A POLICE shake-up is giving beat bobbies a key role at the heart of Wear Valley communities in response to public demand.
The new team will be travelling by bus instead of panda car to get even closer to the people of their patch.
From next week they will spend their working days and nights in designated towns and villages between Willington and Weardale.
PC Dawn Clarke will cover Stanhope and Frosterley, Ian Craggs will go to Wolsingham, Karl Hopps has an established beat in Tow Law, Phil McElhone will be in Witton-le-Wear and Howden.
Graham Milne and Kelly Hawkes will share Crook, Roddymoor and Billy Row, and Steve Barker and Simon Schofield will cover Willington, Hunwick, Sunnybrow and Oakenshaw.
Insp George Ledger, of Crook police station, hopes to extend the scheme to Upper Weardale.
He said: "This is what people have said they want. At every partnership meeting they say they want local beat officers who they recognise and can identify with.
"They will become our eyes and ears on the ground, making contact with every community group and dealing with long term community problems.

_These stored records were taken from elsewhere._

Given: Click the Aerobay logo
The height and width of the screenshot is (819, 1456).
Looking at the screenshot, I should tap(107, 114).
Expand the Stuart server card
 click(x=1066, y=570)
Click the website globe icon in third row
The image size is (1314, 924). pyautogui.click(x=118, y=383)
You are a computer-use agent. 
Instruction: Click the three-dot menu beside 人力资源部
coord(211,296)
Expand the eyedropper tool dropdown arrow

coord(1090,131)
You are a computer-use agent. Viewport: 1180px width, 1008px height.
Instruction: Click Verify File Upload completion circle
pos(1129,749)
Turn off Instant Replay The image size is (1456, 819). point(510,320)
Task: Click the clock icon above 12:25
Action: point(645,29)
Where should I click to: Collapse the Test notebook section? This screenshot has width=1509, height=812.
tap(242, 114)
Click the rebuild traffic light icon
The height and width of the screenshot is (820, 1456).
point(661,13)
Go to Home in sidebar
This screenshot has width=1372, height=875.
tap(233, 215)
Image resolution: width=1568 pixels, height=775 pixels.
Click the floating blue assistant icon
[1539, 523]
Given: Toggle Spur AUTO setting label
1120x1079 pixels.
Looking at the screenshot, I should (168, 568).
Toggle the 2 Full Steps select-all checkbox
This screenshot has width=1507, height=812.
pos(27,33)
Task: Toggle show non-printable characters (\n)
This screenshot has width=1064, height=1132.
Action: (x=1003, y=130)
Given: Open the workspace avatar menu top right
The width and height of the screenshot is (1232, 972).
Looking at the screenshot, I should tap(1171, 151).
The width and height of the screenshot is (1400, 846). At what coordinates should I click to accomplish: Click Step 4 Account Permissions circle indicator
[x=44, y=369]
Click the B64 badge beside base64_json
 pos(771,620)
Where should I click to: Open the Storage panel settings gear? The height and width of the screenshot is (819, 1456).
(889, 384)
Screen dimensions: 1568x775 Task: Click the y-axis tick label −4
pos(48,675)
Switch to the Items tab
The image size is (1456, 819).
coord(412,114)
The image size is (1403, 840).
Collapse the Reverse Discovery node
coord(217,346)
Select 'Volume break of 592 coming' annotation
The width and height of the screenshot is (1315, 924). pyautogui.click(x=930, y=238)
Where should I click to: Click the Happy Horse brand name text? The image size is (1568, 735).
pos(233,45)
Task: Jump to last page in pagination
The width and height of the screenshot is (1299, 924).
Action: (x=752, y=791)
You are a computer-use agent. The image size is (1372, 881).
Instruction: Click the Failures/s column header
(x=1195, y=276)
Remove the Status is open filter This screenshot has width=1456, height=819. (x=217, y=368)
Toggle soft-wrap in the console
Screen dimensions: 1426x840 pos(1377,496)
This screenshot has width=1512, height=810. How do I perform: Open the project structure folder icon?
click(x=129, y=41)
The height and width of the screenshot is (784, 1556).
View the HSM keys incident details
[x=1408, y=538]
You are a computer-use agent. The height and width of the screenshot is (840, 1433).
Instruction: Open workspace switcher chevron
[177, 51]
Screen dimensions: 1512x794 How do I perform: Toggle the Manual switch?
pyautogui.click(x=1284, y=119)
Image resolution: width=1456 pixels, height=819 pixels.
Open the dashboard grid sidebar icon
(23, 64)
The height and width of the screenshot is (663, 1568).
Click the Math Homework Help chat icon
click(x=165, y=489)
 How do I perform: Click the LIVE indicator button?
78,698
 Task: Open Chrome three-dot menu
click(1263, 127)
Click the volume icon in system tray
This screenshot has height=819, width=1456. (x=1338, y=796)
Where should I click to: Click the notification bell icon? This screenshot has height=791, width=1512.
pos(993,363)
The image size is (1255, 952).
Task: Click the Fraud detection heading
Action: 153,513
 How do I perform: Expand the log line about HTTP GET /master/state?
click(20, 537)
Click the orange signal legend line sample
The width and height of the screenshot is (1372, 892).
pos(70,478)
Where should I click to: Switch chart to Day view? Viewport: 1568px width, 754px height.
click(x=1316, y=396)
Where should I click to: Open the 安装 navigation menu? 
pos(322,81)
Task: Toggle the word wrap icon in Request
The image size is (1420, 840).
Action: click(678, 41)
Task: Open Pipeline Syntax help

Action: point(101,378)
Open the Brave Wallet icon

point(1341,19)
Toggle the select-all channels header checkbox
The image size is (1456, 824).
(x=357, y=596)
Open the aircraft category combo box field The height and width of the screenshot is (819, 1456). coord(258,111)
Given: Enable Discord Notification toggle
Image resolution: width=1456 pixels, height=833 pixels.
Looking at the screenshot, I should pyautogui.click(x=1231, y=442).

"They will be based at Crook but spend as much time as possible of their eight-hour shifts in their area. Overall staffing levels will stay the same.
"They will travel on service and school buses because that is where people are. Using the school transport will give them a chance to speak to children, because it is easy to forget that they are members of the public as well."
Police in Willington are cashing in on a bank closure this week by setting up their section office in the redundant bulding.
The new base for PCs Barker and Schofield and their colleagues will be an upstairs room in the former Barclays branch now used as a resource centre for the town's community partnership.
Sgt Brian Maudling leads the team. He said: "The new office is on the main road, right in the heart of the community."